Review – Incarnation October 16, 2012Posted by thehypermonkey in 4 stars, Steampunk.
Tags: "book review", books, emma cornwall, incarnation, reading, steam punk, steampunk
Author: Emma Cornwall
Publisher: Gallery Books
Publication Date: September 18, 2012
In the steampunk world of Victorian London, a beautiful vampire seeks out the author of Dracula–to set the record straight . . . If one is to believe Bram Stoker’s legendary vampire tale, Lucy Weston is Dracula’s most wanton creation, a sexual creature of the night who preys on innocent boys. But the real-life Lucy is nothing like her fictional counterpart—and she demands to know why the Victorian author deliberately lied. With Stoker’s reluctant help, she’s determined to track down the very fiend who transformed her—from the sensual underworld where humans vie to become vampires, to a hidden cell beneath a temple to madness, and finally into the glittering Crystal Palace where death reigns supreme.
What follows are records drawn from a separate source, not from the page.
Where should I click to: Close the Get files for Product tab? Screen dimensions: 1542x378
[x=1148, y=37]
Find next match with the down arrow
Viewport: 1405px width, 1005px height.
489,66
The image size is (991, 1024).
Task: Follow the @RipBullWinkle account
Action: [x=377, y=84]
Haunted by fragmentary memories of her lost life and love, Lucy must battle her thirst for blood as she struggles to stop a catastrophic war that will doom vampires and humans alike. Ultimately, she must make a choice that illuminates for her—and for us—what it means to be human.
Lucy Weston awakes in the earth with a stake in her chest. All she can remember is a strange man luring her from her window one night. From there she discovers Bram Stoker has written about her plight in a grossly exaggerated tale. She goes on a quest to not only find out why Stoker has written such lies, but also to find out what he knows about the truth.
Along the way she comes across Marco di Orsini, a Protector who is sworn to protect humans from vampires. They become allies as the hunt for the vampire who incarnated Lucy takes on new meaning. Lucy also stumbles across Lady Blanche and Felix, fellow vampires. One of whom becomes her ally, the other becomes her enemy.
I instantly took to Lucy. She regretted her departure from her human life, but she didn’t let that stop her from accomplishing her goals. She was resilient and she had strength of character. Seemingly overnight she finds herself a vampire thirsting for blood and she adapted well. She did what she needed to do to survive even though there was no one there to show her how to survive in her new life.
Marco was another strong character and the romantic interest in this book. He was not without a certain mystery. Who was he really? How did his interests as a Protector coincide with Lucy’s? All these things ran through my head as I read on.
Lady Blanche was a consummate vampire. She truly had the sense of a creature who had lived for centuries. She also had more of Machiavellian mind. Felix was much more sympathetic and human. You could instantly tell which one to trust and which one not to.
I could never quite get a handle on Mordred, the vampire who incarnated Lucy. He was a complete mystery to me. Was he sympathetic to the human plight or was he impervious to human feeling after centuries of having seen their petty struggles? I was very conflicted as to which Mordred to believe in.
In the beginning of the book I found the prose a little cumbersome but I soon fell into rhythm with it and began enjoying it. The pace of the book kept up throughout the book. There’s enough happening to keep you engaged yet it’s not so much that you find yourself overloaded.
The London Lucy lives in is filled with Watchers on Teslaways and floating dirigibles. There are monstrous foundries where men slave their lives away. There are even more inventions then that. More then I can name, all adding to the wonderful steam punk feel of the novel. I truly enjoyed that facet of the book.
On the whole I enjoyed this novel tremendously. It was a fun adventure with a great romance. I loved Lucy and I hope there will be more books with her in the future.